Presumably, in the case before us, it is intended that we give the State "an opportunity to overcome the weighty presumption of unreliability attaching to codefendant statements by demonstrating that the particular statement at issue bears sufficient 'indicia of reliability' to satisfy Confrontation Clause concerns." New Mexico v. Earnest, 477 U.S. at ----, 106 S.Ct. at 2735, 91 L.Ed.2d at 540 (Rehnquist, J., concurring). Having considered the excellent briefs and oral arguments of both parties on remand, we conclude that the statement at issue bears sufficient "indicia of reliability" to satisfy Confrontation Clause concerns. We therefore hold that the trial court did not err in admitting the statement as substantive evidence against defendant.

The statement at issue was given by one Boeglin after defendant, Boeglin, and another person (Perry Conner) were arrested and charged in connection with a murder. Boeglin's statement detailed the events surrounding the murder. Boeglin admitted to having attempted to cut the victim's throat. Boeglin also stated that defendant shot the victim in the head.

At defendant's trial, Boeglin refused to testify. See State v.

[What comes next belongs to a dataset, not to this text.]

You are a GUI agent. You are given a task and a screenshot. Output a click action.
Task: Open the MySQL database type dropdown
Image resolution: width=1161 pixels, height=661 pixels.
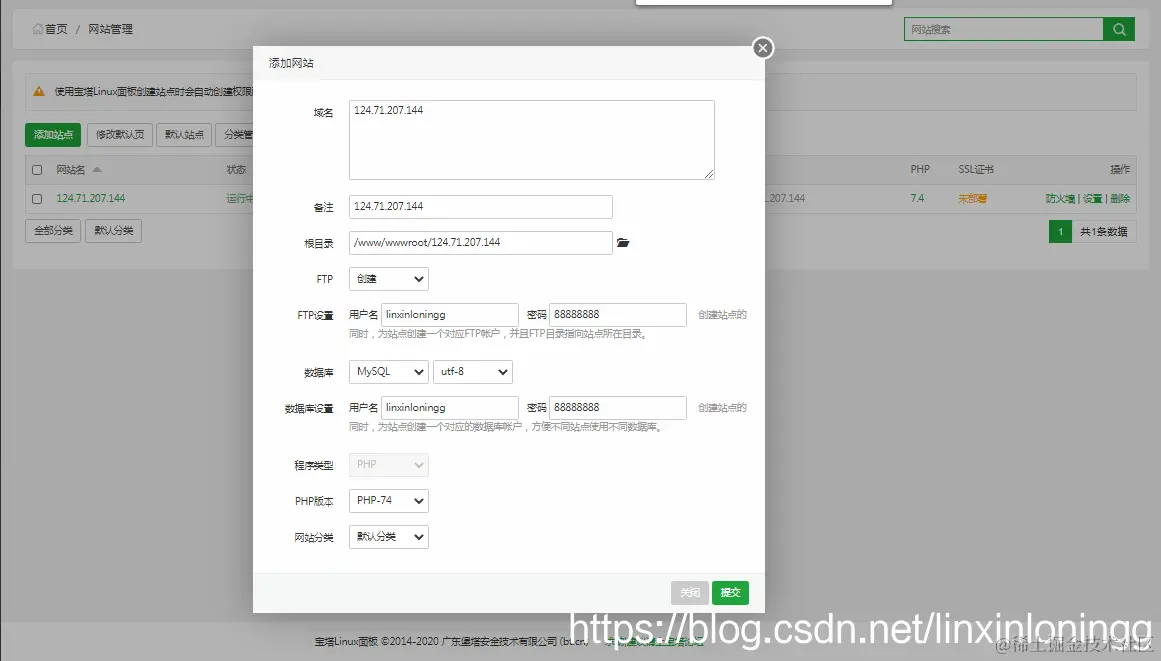coord(388,371)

Earnest, 103 N.M. at 98, 703 P.2d at 875. Finding that the statement given by Boeglin was reliable, the trial court allowed it to be admitted into evidence.

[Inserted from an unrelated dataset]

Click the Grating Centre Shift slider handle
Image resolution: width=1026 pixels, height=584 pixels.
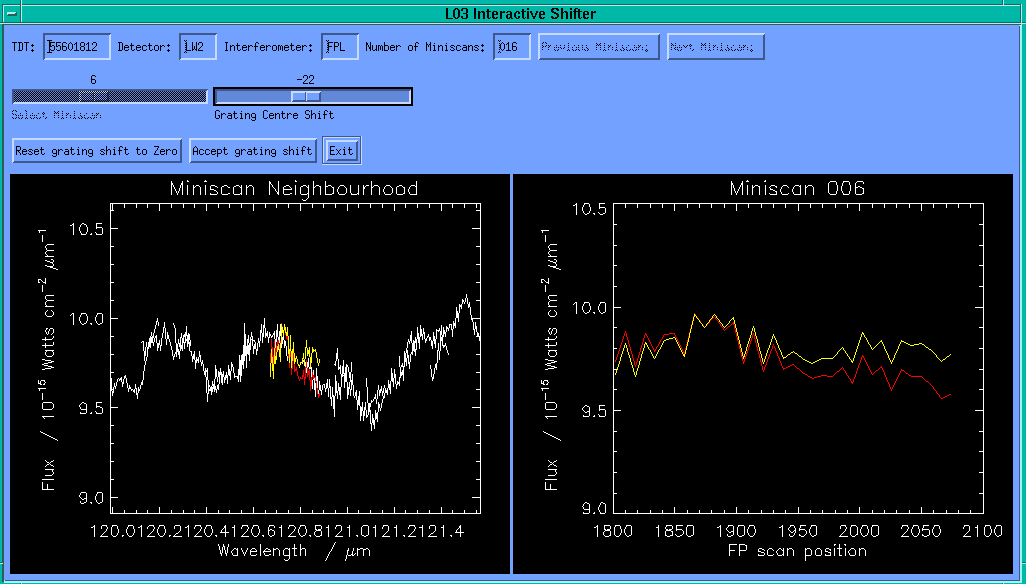pyautogui.click(x=305, y=96)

Boeglin's statement was reliable. It was reliable, first, because the colloquy between Boeglin and the investigating officers reflects the fact that Boeglin was not offered any leniency in exchange for his statement. In fact, Boeglin was convicted of murder and is serving a life sentence. It was reliable, second, because the statement was strongly against Boeglin's penal interest. Boeglin admitted that it was he who tried to cut the victim's throat and it is clear from the colloquy that at the time the statement was given the wounds to the throat were though to have been the cause of death. Moreover, Boeglin was exposed to a possible sentence of death as a result of his admitted participation in a murder...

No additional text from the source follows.